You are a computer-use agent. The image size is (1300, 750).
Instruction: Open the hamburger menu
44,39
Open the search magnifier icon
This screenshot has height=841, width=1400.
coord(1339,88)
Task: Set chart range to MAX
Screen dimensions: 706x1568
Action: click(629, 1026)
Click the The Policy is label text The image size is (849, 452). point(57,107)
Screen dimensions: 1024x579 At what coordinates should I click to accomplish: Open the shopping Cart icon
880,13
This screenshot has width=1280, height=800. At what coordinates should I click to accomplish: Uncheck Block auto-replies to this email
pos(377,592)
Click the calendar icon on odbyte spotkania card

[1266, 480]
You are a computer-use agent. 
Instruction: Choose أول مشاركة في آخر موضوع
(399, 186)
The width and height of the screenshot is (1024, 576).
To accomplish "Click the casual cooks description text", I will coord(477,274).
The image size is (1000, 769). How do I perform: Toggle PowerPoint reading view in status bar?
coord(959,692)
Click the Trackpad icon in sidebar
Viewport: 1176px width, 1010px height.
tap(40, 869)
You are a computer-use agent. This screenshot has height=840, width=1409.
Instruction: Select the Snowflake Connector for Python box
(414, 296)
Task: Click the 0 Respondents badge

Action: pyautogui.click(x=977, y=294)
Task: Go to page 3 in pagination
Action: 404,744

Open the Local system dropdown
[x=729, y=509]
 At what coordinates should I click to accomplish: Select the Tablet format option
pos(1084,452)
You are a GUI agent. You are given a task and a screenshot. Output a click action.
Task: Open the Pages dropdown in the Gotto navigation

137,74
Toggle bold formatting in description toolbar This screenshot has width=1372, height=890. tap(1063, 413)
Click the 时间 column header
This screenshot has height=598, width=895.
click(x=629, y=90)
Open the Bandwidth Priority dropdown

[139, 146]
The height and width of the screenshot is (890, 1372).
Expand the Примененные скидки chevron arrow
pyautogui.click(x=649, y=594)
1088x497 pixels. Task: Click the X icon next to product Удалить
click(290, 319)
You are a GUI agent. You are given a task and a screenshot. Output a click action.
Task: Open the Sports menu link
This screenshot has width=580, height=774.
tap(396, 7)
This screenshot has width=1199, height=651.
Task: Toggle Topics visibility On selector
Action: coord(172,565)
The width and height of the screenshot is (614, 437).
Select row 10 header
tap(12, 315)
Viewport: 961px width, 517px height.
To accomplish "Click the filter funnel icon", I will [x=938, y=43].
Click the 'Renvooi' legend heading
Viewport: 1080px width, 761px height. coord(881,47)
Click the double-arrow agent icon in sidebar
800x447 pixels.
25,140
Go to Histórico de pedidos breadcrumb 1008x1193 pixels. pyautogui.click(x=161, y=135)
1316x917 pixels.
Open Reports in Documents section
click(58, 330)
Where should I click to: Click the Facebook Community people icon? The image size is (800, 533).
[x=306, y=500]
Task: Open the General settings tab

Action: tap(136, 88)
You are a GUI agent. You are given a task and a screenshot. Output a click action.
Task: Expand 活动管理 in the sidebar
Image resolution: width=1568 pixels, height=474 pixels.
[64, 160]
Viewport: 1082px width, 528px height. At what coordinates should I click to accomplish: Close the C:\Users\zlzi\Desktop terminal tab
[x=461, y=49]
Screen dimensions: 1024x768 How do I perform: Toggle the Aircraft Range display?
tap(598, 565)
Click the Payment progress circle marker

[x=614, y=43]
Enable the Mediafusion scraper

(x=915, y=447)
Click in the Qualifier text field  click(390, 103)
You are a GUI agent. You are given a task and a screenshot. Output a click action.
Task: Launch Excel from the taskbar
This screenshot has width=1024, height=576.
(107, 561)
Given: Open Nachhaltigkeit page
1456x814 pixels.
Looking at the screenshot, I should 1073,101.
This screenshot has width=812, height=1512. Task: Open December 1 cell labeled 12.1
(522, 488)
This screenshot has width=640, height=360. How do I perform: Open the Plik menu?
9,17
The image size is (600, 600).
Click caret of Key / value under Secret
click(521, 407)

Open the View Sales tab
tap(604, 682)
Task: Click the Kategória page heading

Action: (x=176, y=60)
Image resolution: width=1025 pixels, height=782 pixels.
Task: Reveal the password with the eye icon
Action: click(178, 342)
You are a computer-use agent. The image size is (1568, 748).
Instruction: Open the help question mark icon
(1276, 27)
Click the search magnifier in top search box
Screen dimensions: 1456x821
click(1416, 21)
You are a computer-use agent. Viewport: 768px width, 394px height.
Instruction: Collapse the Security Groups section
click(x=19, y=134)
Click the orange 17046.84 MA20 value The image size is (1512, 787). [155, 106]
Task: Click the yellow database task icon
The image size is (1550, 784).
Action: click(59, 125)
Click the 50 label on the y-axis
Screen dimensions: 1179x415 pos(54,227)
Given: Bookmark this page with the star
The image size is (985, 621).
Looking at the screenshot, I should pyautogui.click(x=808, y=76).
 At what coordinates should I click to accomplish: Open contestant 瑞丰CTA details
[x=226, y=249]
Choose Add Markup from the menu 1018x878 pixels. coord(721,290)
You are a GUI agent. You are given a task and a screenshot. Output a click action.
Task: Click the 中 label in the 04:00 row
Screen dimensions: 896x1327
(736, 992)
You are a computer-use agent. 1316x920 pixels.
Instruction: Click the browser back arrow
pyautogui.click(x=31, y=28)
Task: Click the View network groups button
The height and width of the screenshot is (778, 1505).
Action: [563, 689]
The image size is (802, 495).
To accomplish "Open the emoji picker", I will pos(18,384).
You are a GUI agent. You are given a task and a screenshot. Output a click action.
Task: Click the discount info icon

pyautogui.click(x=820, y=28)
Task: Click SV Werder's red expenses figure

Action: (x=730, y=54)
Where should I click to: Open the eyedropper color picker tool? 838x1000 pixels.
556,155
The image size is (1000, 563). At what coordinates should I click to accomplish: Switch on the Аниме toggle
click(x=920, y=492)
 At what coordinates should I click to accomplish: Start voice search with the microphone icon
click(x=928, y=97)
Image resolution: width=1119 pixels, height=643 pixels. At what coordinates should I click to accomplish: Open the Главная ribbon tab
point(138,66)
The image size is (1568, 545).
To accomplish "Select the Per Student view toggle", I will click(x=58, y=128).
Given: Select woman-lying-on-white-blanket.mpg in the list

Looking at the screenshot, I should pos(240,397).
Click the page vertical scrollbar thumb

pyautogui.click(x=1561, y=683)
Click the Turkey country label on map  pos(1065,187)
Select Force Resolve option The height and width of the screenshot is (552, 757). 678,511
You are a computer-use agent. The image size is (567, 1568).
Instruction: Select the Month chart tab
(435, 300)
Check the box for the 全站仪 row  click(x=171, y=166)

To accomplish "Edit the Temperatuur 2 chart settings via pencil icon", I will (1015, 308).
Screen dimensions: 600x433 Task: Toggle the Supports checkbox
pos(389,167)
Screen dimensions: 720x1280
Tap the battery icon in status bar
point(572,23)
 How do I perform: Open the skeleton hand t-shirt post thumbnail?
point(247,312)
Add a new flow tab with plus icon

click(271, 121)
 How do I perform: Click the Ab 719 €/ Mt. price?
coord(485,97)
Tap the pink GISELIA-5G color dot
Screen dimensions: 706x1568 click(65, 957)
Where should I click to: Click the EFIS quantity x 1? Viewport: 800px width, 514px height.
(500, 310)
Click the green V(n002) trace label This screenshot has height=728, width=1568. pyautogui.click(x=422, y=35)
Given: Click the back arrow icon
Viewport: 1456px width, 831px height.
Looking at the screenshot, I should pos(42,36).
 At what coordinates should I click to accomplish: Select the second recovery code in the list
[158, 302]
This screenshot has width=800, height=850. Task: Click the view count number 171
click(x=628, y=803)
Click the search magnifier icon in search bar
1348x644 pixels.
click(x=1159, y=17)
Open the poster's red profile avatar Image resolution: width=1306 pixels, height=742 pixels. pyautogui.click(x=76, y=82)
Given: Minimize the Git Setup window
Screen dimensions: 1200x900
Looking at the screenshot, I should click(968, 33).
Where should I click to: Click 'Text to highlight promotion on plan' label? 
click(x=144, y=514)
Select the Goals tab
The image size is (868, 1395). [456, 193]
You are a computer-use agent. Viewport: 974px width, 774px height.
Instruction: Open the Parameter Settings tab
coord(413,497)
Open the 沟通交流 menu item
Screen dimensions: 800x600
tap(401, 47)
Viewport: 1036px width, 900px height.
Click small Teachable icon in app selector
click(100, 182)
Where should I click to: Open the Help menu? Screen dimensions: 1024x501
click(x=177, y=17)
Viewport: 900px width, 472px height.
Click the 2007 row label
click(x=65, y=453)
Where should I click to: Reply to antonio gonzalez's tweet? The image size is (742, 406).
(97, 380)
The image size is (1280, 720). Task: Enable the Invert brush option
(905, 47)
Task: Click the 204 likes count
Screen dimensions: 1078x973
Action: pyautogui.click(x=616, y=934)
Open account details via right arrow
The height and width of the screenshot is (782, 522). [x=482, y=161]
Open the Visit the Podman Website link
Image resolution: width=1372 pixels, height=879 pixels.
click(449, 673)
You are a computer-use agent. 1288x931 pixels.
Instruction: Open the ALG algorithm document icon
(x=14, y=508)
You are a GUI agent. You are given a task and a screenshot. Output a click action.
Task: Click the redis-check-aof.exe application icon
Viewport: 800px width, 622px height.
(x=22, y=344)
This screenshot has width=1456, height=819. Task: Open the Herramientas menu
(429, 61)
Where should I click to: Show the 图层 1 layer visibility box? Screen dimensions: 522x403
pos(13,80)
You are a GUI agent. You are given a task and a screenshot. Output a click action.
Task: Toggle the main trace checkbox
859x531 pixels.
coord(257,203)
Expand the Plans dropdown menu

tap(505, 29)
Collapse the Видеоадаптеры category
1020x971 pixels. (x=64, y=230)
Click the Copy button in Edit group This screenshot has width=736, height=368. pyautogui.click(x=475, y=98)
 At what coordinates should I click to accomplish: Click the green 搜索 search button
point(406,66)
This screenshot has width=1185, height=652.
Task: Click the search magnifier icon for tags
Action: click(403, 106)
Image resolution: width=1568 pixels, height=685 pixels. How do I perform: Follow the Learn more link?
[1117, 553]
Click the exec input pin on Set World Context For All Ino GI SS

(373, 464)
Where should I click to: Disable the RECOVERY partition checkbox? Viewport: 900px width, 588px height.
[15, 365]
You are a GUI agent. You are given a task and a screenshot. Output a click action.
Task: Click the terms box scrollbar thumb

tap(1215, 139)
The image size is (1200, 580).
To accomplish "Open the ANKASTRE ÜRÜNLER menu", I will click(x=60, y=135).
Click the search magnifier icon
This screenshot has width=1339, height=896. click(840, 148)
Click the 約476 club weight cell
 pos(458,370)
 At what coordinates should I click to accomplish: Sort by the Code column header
■ ■ ■ ■ ■
=== Problem statement ===
Reproduce the lines between the one holding "Where should I click to: Show" and the one holding "tap(505, 29)", inclusive, swapping "checkbox" for "tick box" and leaving everything else unchanged.

=== Full solution ===
Where should I click to: Show the 图层 1 layer visibility box? Screen dimensions: 522x403
pos(13,80)
You are a GUI agent. You are given a task and a screenshot. Output a click action.
Task: Toggle the main trace tick box
859x531 pixels.
coord(257,203)
Expand the Plans dropdown menu

tap(505, 29)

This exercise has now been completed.